### Aim of the exercise
Only the lines below starting at the one that contains "Log in (23, 2361)" and ending at the one that contains "Systemdek (723, 604)" are to be reproduced, exactly and with both ends kept.
Start of Material to process
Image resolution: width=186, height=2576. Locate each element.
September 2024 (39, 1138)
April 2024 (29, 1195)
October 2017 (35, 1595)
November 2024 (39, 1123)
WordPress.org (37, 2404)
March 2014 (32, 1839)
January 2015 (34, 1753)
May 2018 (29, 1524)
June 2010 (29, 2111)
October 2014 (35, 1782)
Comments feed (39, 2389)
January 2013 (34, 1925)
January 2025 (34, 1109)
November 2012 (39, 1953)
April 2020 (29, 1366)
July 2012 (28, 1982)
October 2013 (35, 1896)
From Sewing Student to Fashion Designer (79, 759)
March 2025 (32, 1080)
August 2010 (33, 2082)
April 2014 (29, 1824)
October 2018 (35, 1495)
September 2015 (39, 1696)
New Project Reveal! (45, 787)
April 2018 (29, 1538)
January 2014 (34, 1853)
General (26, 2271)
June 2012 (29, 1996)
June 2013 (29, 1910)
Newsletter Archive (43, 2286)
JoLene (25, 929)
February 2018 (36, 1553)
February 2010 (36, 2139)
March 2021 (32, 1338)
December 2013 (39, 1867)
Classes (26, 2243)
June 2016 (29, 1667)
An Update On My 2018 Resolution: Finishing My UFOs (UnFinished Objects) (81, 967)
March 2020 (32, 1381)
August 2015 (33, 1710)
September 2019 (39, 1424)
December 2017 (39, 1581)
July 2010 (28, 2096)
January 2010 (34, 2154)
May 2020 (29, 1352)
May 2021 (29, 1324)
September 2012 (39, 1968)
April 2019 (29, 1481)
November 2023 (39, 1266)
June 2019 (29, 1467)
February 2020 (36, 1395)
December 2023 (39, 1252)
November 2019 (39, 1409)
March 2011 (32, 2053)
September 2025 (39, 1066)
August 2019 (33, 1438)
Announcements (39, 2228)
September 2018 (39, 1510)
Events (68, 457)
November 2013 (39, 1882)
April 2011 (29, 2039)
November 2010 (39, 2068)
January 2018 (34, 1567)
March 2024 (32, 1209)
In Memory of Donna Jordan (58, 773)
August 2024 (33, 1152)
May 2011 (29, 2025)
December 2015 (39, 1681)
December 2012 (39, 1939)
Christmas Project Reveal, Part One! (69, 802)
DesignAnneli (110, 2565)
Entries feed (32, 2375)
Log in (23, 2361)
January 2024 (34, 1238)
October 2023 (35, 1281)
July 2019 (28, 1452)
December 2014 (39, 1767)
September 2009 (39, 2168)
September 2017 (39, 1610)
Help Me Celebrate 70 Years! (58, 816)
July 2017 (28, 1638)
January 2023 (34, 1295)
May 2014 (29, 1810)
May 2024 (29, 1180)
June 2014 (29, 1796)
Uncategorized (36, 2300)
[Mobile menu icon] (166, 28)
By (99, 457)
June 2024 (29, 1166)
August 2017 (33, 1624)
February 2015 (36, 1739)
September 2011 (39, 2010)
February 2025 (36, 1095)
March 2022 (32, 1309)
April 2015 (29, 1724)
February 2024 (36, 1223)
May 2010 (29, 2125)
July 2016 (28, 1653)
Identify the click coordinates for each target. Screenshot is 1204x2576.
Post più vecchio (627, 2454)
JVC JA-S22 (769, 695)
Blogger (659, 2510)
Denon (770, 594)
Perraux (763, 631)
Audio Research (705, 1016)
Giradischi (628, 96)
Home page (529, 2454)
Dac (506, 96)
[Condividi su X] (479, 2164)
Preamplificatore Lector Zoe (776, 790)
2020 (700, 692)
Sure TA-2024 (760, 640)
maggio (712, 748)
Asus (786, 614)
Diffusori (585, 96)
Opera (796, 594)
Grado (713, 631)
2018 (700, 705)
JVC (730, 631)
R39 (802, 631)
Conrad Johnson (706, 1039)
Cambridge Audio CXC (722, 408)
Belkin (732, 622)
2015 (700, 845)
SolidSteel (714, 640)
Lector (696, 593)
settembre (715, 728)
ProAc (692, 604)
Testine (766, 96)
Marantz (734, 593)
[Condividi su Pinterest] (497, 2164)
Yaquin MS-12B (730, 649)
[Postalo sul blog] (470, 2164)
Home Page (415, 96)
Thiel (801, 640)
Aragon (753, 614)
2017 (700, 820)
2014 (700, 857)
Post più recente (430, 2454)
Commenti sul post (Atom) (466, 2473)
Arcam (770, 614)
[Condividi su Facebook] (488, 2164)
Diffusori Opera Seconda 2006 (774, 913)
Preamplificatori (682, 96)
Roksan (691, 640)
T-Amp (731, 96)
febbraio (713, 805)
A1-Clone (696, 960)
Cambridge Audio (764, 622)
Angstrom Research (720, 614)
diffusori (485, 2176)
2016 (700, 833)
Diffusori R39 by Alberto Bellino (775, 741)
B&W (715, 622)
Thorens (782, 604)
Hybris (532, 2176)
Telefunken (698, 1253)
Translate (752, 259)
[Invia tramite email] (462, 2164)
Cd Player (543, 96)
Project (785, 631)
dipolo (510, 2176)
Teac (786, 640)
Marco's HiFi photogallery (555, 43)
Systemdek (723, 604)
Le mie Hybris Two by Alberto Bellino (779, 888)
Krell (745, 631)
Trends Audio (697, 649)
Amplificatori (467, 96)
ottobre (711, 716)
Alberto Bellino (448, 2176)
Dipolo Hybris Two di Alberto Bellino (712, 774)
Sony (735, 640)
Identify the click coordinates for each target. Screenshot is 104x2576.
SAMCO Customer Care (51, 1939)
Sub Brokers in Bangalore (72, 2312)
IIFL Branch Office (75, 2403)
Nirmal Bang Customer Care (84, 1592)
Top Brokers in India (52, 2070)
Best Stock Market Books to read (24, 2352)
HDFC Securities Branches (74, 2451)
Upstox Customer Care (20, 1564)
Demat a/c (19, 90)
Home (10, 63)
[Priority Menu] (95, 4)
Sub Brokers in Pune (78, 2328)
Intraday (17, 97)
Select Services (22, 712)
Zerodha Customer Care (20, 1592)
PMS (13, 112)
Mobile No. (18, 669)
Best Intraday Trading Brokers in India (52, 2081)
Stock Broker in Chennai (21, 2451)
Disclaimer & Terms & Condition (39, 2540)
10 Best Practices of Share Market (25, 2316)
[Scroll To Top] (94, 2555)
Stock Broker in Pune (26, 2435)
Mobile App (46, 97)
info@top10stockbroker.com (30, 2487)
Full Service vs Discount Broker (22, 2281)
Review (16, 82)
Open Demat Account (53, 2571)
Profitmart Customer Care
End of Material to process
### Output of the task
Log in (23, 2361)
January 2024 (34, 1238)
October 2023 (35, 1281)
July 2019 (28, 1452)
December 2014 (39, 1767)
September 2009 (39, 2168)
September 2017 (39, 1610)
Help Me Celebrate 70 Years! (58, 816)
July 2017 (28, 1638)
January 2023 (34, 1295)
May 2014 (29, 1810)
May 2024 (29, 1180)
June 2014 (29, 1796)
Uncategorized (36, 2300)
[Mobile menu icon] (166, 28)
By (99, 457)
June 2024 (29, 1166)
August 2017 (33, 1624)
February 2015 (36, 1739)
September 2011 (39, 2010)
February 2025 (36, 1095)
March 2022 (32, 1309)
April 2015 (29, 1724)
February 2024 (36, 1223)
May 2010 (29, 2125)
July 2016 (28, 1653)
Identify the click coordinates for each target. Screenshot is 1204x2576.
Post più vecchio (627, 2454)
JVC JA-S22 (769, 695)
Blogger (659, 2510)
Denon (770, 594)
Perraux (763, 631)
Audio Research (705, 1016)
Giradischi (628, 96)
Home page (529, 2454)
Dac (506, 96)
[Condividi su X] (479, 2164)
Preamplificatore Lector Zoe (776, 790)
2020 (700, 692)
Sure TA-2024 (760, 640)
maggio (712, 748)
Asus (786, 614)
Diffusori (585, 96)
Opera (796, 594)
Grado (713, 631)
2018 (700, 705)
JVC (730, 631)
R39 (802, 631)
Conrad Johnson (706, 1039)
Cambridge Audio CXC (722, 408)
Belkin (732, 622)
2015 (700, 845)
SolidSteel (714, 640)
Lector (696, 593)
settembre (715, 728)
ProAc (692, 604)
Testine (766, 96)
Marantz (734, 593)
[Condividi su Pinterest] (497, 2164)
Yaquin MS-12B (730, 649)
[Postalo sul blog] (470, 2164)
Home Page (415, 96)
Thiel (801, 640)
Aragon (753, 614)
2017 (700, 820)
2014 (700, 857)
Post più recente (430, 2454)
Commenti sul post (Atom) (466, 2473)
Arcam (770, 614)
[Condividi su Facebook] (488, 2164)
Diffusori Opera Seconda 2006 (774, 913)
Preamplificatori (682, 96)
Roksan (691, 640)
T-Amp (731, 96)
febbraio (713, 805)
A1-Clone (696, 960)
Cambridge Audio (764, 622)
Angstrom Research (720, 614)
diffusori (485, 2176)
2016 (700, 833)
Diffusori R39 by Alberto Bellino (775, 741)
B&W (715, 622)
Thorens (782, 604)
Hybris (532, 2176)
Telefunken (698, 1253)
Translate (752, 259)
[Invia tramite email] (462, 2164)
Cd Player (543, 96)
Project (785, 631)
dipolo (510, 2176)
Teac (786, 640)
Marco's HiFi photogallery (555, 43)
Systemdek (723, 604)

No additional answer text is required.